What this exercise asks:
A) Using the passage on how the selling stockholder may sell shares, answer each question below on its own line, with answers marked to match:
(i) Who bears the discounts, concessions, commissions and similar selling expenses attributable to the sale of shares?
(ii) What might the profits on the resale of shares by a broker-dealer acting as principal be deemed to be?
(iii) Under what rule or law must an amendment be filed before pledgees or secured parties may offer and sell the shares?
B) Decide whether each statement agrees with the passage on how the selling stockholder may sell shares. Answer yes or no for each, and quote the words of the passage that decide it:
(i) The selling stockholder expects broker-dealer commissions and discounts to be higher than is customary.
(ii) Broker-dealers engaged by the selling stockholder may bring in other broker-dealers to take part in sales.
(iii) The selling stockholder may loan or pledge the common stock to broker-dealers.
C) Continue the passage on how the selling stockholder may sell shares, starting after its final sentence.

Extract provided:

The selling stockholder may also engage in short sales against the box, puts and calls and other transactions in our securities or derivatives of our securities and may sell or deliver shares in connection with these trades.
Broker-dealers engaged by the selling stockholder may arrange for other broker-dealers to participate in sales. Broker-dealers may receive commissions or discounts from the selling stockholder (or, if any broker-dealer acts as agent for the purchaser of shares, from the purchaser) in amounts to be negotiated. The selling stockholder does not expect these commissions and discounts to exceed what is customary in the types of transactions involved. Any profits on the resale of shares of common stock by a broker-dealer acting as principal might be deemed to be underwriting discounts or commissions under the Securities Act. Discounts, concessions, commissions and similar selling expenses, if any, attributable to the sale of shares will be borne by a selling stockholder. The selling stockholder may agree to indemnify any agent, dealer or broker-dealer that participates in transactions involving sales of the shares if liabilities are imposed on that person under the Securities Act.
In connection with the sale of our common stock or interests therein, the selling stockholder may enter into hedging transactions with broker-dealers or other financial institutions, which may in turn engage in short sales of the common stock in the course of hedging the positions they assume. The selling stockholder may also sell shares of our common stock short and deliver these securities to close out their short positions, or loan or pledge the common stock to broker-dealers that in turn may sell these securities. The selling stockholder may also enter into option or other transactions with broker-dealers or other financial institutions or the creation of one or more derivative securities which require the delivery to such broker-dealer or other financial institution of shares offered by this prospectus, which shares such broker-dealer or other financial institution may resell pursuant to this prospectus (as supplemented or amended to reflect such transaction).
The selling stockholder may from time to time pledge or grant a security interest in some or all of the shares of common stock owned by them and, if they default in the performance of their secured obligations, the pledgees or secured parties may offer and sell the shares of common stock from time to time under this prospectus after we have filed an amendment to this prospectus under Rule 424(b)(3) or other applicable provision of the Securities Act of 1933 amending the list of selling stockholders to include the pledgee, transferee or other successors in interest as selling stockholders under this prospectus.

Entries supplied:
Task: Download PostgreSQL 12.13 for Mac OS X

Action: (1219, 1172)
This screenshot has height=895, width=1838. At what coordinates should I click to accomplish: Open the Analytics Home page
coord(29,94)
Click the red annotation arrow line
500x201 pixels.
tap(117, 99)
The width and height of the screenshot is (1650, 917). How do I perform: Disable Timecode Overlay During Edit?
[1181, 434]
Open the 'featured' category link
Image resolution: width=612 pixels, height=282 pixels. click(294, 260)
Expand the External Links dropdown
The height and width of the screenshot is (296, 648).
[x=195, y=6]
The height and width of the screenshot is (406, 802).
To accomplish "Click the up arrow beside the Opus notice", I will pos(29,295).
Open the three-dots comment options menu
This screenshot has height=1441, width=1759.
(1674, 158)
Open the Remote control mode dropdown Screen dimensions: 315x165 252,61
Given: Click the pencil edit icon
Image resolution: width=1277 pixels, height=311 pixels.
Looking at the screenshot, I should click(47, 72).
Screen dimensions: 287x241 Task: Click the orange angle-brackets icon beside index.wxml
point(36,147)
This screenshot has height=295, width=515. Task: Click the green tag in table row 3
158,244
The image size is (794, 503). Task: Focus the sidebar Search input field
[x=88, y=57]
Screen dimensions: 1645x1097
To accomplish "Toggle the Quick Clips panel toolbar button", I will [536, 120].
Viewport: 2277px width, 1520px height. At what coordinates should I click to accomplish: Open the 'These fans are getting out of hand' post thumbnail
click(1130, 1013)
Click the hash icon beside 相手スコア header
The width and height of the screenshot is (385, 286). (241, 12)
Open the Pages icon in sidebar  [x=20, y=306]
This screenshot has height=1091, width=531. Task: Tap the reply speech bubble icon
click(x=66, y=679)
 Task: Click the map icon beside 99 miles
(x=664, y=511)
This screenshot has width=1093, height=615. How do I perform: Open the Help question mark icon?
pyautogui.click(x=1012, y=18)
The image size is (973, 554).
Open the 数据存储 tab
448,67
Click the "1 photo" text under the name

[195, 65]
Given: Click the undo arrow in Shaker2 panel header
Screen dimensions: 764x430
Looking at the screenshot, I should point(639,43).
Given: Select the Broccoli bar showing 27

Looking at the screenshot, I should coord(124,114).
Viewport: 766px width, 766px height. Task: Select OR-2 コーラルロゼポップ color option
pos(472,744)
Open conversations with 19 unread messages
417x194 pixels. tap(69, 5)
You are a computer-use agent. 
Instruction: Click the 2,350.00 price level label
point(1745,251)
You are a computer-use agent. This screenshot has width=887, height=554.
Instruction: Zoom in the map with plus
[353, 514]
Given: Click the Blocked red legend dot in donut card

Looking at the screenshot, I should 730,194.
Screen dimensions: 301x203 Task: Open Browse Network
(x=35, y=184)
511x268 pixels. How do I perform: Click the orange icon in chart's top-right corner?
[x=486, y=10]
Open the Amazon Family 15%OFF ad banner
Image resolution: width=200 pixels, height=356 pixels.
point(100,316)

In response:
A)
(i) A selling stockholder.
(ii) Underwriting discounts or commissions under the Securities Act.
(iii) Rule 424(b)(3) or another applicable provision of the Securities Act of 1933.

B)
(i) No: "The selling stockholder does not expect these commissions and discounts to exceed what is customary in the types of transactions involved."
(ii) Yes: "Broker-dealers engaged by the selling stockholder may arrange for other broker-dealers to participate in sales."
(iii) Yes: "or loan or pledge the common stock to broker-dealers that in turn may sell these securities."

C)
The selling stockholder also may transfer the shares of common stock in other circumstances, in which case the transferees, pledgees or other successors in interest will be the selling beneficial owners for purposes of this prospectus and may sell the shares of common stock from time to time under this prospectus after we have filed an amendment to this prospectus under Rule 424(b)(3) or other applicable provision of the Securities Act amending the list of selling stockholders to include the pledgee, transferee or other successors in interest as selling stockholders under this prospectus. The selling stockholder also may transfer and donate the shares of common stock in other circumstances in which case the transferees, donees, pledgees or other successors in interest will be the selling beneficial owners for purposes of this prospectus.
The selling stockholder and any broker-dealers or agents that are involved in selling the shares of common stock may be deemed to be "underwriters" within the meaning of the Securities Act in connection with such sales. In such event, any commissions received by, or any discounts or concessions allowed to, such broker-dealers or agents and any profit on the resale of the shares of common stock purchased by them may be deemed to be underwriting commissions or discounts under the Securities Act. At the time a particular offering of the shares of common stock is made, a prospectus supplement, if required, will be distributed which will set forth the aggregate amount of shares of common stock being offered and the terms of the offering, including the name or names of any broker-dealers or agents, any discounts, commissions and other terms constituting compensation from the selling stockholder and any discounts, commissions or concessions allowed or reallowed or paid to broker-dealers.
Under the securities laws of some states, the shares of common stock may be sold in such states only through registered or licensed brokers or dealers. In addition, in some states the shares of common stock may not be sold unless such shares have been registered or qualified for sale in such state or an exemption from registration or qualification is available and is complied with. There can be no assurance that any selling stockholder will sell any or all of the shares of common stock registered pursuant to the shelf registration statement, of which this prospectus forms a part.
We are required to pay all fees and expenses incident to the registration of the shares of common stock. We have agreed to indemnify the selling stockholder against certain losses, claims, damages and liabilities, including liabilities under the Securities Act.
If we are notified by any selling stockholder that any material arrangement has been entered into with a broker-dealer for the sale of shares of common stock, if required, we will file a supplement to this prospectus. If the selling stockholder uses this prospectus for any sale of the shares of common stock, they will be subject to the prospectus delivery requirements of the Securities Act.
Any selling stockholder who is a broker-dealer may be deemed to be an “underwriter” within the meaning of Section 2(11) of the Securities Act. As a result, each such selling stockholder may be an underwriter in connection with the sale of the shares of our common stock or the shares of our common stock issuable upon exercise of the warrants covered by this prospectus. Such selling stockholder has informed us that they have purchased their shares in the ordinary course of business and we are not aware of any underwriting plan or agreement, underwriters’ or dealers’ compensation, or passive market-making or stabilization transactions involving the purchase or distribution of these securities by such stockholder.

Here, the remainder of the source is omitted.